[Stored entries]
============================================================

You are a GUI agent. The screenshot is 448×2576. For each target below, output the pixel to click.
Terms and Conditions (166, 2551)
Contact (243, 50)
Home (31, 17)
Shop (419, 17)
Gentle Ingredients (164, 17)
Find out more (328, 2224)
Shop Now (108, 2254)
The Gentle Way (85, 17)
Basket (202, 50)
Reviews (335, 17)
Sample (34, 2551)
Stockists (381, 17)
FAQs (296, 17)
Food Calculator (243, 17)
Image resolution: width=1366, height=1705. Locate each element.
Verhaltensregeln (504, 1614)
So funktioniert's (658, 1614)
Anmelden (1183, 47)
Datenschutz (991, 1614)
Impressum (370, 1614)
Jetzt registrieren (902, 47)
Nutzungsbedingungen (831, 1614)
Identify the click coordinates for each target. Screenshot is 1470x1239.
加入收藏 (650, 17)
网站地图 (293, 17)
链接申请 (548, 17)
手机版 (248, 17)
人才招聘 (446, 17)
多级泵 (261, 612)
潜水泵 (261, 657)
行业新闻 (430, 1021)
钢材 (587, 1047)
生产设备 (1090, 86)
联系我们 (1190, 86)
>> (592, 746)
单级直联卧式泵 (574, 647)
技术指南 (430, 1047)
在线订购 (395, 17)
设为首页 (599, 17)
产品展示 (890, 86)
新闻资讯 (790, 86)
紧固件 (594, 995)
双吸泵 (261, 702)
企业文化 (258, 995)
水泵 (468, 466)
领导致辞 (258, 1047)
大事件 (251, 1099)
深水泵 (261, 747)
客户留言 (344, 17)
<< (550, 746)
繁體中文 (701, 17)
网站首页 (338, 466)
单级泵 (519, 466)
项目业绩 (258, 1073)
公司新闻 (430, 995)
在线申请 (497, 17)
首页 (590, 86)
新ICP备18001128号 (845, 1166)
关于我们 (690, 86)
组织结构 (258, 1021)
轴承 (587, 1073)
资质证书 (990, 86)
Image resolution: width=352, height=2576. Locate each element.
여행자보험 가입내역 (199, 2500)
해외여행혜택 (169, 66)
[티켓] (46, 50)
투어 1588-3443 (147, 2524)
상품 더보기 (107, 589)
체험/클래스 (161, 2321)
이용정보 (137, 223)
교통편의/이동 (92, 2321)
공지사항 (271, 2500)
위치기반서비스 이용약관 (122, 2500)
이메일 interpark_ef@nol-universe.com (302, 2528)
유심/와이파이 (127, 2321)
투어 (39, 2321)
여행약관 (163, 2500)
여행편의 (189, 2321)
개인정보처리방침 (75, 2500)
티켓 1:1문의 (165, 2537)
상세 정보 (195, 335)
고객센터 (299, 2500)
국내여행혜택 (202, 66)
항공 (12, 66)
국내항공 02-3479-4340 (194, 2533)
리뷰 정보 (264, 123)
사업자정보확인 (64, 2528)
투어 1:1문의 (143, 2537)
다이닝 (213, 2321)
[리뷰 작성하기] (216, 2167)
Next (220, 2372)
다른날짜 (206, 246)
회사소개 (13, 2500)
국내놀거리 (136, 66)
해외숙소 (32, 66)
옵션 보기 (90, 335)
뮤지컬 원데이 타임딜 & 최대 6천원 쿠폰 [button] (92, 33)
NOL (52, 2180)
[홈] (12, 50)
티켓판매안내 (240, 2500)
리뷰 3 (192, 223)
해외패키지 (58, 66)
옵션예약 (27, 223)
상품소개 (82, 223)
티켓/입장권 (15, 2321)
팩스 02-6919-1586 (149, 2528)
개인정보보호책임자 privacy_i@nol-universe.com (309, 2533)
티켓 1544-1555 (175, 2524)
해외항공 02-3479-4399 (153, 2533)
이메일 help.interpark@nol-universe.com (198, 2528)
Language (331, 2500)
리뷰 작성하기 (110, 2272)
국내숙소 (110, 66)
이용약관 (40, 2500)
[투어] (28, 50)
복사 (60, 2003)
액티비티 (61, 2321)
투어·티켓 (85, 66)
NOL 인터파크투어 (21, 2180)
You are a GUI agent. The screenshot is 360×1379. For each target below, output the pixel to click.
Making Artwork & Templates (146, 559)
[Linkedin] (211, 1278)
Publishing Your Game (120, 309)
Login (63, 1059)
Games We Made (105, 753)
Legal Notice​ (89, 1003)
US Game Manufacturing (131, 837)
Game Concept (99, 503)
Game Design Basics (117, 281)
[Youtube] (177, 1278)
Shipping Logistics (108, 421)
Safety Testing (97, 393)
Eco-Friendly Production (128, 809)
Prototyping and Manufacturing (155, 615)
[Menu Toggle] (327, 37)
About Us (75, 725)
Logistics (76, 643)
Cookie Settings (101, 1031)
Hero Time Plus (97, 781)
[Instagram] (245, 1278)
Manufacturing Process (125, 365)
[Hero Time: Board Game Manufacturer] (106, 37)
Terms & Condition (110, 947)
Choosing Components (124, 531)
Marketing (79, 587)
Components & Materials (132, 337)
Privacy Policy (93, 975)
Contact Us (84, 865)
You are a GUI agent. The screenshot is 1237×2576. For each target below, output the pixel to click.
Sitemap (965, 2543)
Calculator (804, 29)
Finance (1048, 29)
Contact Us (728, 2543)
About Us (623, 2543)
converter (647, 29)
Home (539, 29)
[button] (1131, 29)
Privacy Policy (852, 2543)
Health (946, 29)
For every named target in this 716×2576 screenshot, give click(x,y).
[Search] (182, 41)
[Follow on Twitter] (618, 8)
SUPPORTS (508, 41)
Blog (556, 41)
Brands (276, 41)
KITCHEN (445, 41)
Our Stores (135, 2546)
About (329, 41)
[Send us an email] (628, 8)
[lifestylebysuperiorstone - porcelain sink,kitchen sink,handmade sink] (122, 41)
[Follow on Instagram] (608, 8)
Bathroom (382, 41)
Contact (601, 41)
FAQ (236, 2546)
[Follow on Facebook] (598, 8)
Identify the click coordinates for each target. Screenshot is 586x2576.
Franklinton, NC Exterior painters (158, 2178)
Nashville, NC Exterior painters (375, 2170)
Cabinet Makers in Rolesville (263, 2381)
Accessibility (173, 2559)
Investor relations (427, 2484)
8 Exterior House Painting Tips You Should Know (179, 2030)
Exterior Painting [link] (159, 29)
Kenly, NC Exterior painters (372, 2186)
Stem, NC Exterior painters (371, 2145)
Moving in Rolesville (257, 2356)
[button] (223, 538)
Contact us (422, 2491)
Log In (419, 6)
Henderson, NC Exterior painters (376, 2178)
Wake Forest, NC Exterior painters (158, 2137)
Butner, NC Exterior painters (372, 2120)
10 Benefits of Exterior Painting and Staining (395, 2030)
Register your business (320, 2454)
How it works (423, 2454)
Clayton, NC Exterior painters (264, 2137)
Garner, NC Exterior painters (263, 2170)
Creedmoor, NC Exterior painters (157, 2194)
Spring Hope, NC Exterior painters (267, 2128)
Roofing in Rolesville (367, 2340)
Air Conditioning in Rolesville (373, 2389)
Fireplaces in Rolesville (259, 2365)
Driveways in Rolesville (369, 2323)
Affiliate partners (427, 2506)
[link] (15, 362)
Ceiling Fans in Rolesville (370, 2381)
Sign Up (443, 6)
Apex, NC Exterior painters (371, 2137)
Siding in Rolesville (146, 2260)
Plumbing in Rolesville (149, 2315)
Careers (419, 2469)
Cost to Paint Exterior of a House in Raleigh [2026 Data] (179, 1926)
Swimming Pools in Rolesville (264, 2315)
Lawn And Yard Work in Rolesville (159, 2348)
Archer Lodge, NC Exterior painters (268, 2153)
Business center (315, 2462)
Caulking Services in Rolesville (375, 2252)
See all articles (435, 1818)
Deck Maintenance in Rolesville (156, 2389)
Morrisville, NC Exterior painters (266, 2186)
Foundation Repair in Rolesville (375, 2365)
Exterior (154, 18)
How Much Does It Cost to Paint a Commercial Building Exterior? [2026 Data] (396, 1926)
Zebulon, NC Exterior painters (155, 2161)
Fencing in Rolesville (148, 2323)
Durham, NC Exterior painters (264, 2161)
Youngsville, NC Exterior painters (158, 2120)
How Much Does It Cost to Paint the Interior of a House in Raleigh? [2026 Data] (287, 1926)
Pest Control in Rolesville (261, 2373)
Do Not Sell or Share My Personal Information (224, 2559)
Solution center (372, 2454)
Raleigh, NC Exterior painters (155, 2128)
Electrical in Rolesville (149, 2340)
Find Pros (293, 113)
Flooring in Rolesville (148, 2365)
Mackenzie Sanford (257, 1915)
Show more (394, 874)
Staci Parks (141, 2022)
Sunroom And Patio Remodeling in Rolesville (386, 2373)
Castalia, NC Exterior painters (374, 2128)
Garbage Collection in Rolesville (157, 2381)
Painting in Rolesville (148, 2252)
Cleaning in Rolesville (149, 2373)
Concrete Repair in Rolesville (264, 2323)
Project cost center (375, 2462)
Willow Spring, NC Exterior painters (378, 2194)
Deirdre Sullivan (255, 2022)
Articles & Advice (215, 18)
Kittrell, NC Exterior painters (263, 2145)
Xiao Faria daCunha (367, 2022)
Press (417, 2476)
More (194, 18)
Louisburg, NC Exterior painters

============================================================

TASK STATEMENT>
Within the data above, how many lines include the word "Raleigh"? Respond with the number only.

WRITTEN REPLY>
3